▸ Brief
An exact copy of every entry is needed, without the pictures.

▸ Information provided
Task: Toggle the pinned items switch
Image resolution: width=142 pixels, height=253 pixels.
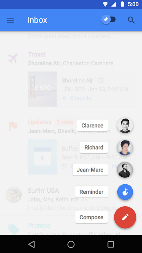Action: [108, 20]
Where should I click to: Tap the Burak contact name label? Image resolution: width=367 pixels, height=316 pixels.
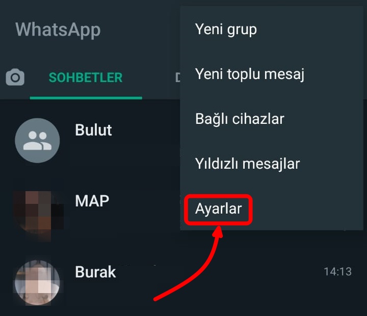95,272
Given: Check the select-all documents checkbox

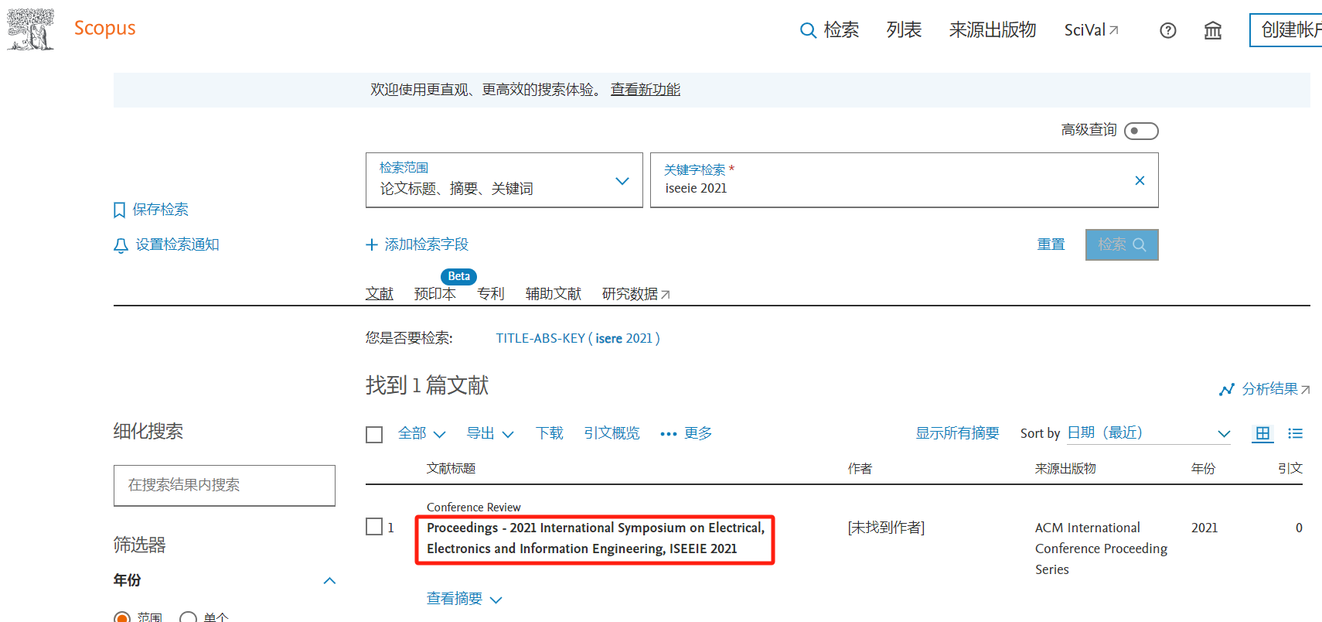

▸ Problem solution
Task: Toggle the pinned items switch
Image resolution: width=142 pixels, height=253 pixels.
Action: [108, 20]
Where should I click to: Tap the Burak contact name label? Image resolution: width=367 pixels, height=316 pixels.
95,272
Given: Check the select-all documents checkbox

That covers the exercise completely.